PeaceHealth spent about two years studying retail clinics before deciding to take the plunge in Eugene, said Tracy Ellis, PeaceHealth’s director of strategic planning.

“Part of the whole model is to rationalize medicine so people have different forms of delivery where they can get access to care,” he said. “If you’ve got a sore throat, (a retail clinic) is right there, it’s less costly to provide, and the pricing is transparent.”

Between 30 and 40 percent of patients who use retail clinics are uninsured or underinsured, and about 30 percent would go to no other medical provider, including an urgent care or emergency room, Ellis said.

“We saw this as a way to extend access” to health care, he said.

Not all retail clinics have been successful.

“The model is delicate in its balance of volumes and costs,” Ellis said. “You want pricing to be at the point where you’re at least breaking even.”

The retail clinics that have failed generally have been in locations that didn’t attract the right volume of patients, he said. That’s why PeaceHealth liked the location in the front of Market of Choice’s flagship store.

Another factor in PeaceHealth’s favor is that retail clinics operated by health systems have tended to do better than those backed by venture capitalists.
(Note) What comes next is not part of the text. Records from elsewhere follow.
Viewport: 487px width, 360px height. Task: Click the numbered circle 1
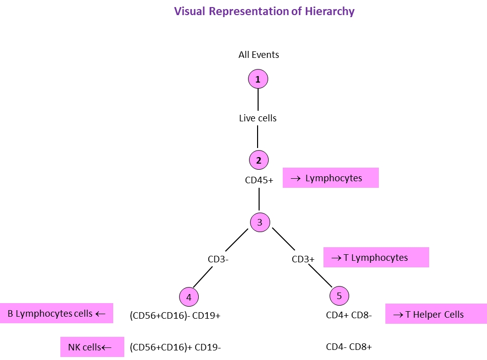point(258,79)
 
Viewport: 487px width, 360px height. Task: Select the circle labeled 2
point(259,161)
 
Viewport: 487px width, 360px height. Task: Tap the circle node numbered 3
point(260,222)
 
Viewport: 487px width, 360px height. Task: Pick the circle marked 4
point(189,297)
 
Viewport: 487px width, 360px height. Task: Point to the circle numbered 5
point(339,296)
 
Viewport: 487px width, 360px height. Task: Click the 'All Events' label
point(259,55)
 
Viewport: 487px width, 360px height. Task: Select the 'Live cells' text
point(258,118)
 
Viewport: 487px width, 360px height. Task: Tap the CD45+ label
point(259,179)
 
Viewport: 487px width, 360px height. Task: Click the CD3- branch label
point(219,259)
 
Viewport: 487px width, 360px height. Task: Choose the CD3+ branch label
point(303,259)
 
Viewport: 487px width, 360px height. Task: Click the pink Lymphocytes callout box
point(330,178)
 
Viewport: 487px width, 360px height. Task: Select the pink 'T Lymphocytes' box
point(376,257)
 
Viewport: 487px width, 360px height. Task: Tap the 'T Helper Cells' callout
point(436,314)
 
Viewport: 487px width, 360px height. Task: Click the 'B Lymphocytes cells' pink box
point(56,313)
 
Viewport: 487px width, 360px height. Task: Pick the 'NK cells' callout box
point(92,347)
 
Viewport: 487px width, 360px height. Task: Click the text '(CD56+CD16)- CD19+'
point(175,316)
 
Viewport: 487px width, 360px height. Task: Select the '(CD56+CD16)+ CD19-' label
point(175,347)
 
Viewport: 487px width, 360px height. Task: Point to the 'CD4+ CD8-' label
point(349,316)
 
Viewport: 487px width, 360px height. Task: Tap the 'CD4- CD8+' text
point(349,346)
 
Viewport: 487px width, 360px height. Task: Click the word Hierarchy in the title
point(330,12)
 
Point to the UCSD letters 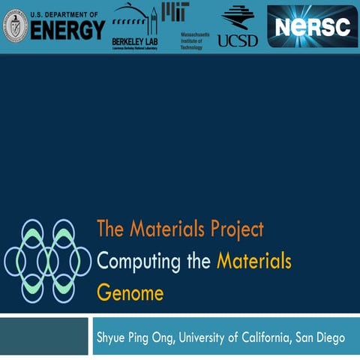238,40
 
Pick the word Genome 130,292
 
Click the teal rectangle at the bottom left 44,335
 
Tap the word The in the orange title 110,230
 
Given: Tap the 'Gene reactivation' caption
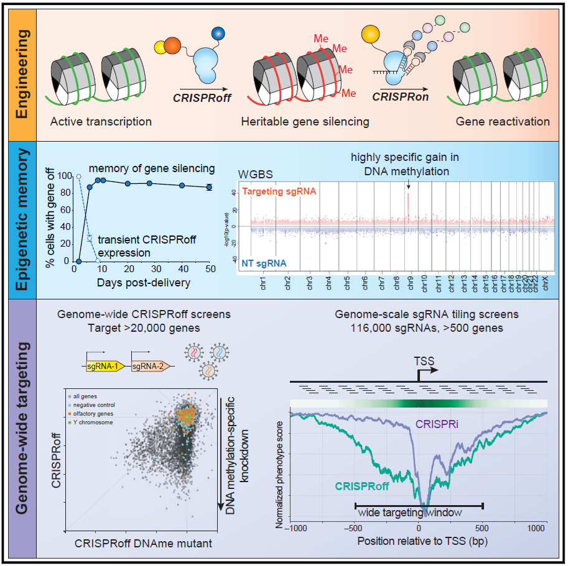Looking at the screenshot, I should [502, 122].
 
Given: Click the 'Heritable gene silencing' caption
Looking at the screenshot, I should [304, 122].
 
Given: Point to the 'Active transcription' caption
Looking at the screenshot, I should [100, 122].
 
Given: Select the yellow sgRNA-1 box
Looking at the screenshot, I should [107, 367].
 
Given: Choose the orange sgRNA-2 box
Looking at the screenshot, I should [149, 367].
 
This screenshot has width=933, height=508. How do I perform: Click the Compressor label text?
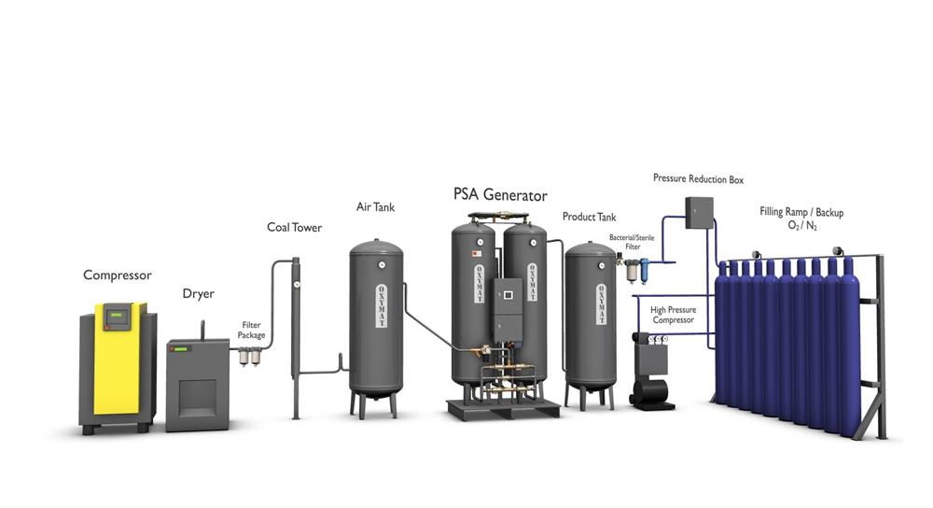coord(117,275)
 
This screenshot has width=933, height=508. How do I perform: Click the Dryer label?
coord(198,294)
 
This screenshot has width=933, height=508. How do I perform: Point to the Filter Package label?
coord(251,330)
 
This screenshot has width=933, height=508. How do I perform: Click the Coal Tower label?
coord(294,228)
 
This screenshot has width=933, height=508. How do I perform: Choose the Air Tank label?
coord(375,207)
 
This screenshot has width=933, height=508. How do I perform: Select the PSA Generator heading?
coord(500,196)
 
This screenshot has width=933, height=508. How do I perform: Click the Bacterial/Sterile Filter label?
coord(632,242)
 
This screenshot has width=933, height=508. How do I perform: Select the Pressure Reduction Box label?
coord(698,178)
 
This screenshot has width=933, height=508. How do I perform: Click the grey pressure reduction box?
coord(699,213)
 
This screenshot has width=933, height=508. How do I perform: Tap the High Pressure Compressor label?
coord(673,315)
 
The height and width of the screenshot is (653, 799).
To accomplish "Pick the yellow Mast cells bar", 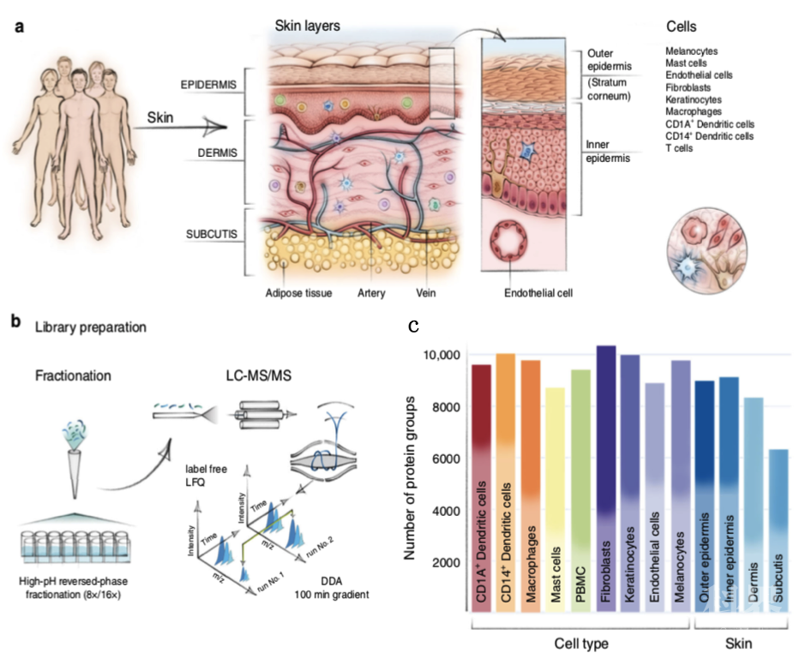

The fact that PeaceHealth is a well-established name in the Eugene market was “huge,” he said.

“People trust the dove,” he said, referring to PeaceHealth’s corporate logo.

Partnering with Market of Choice, another strong brand in the Eugene area, helps the clinic’s prospects as well, he said.

“Everybody said, ‘I get that -- it’s PeaceHealth and Market of Choice,’” he said. “If you’re Brand X, it’s a much more confusing proposition.”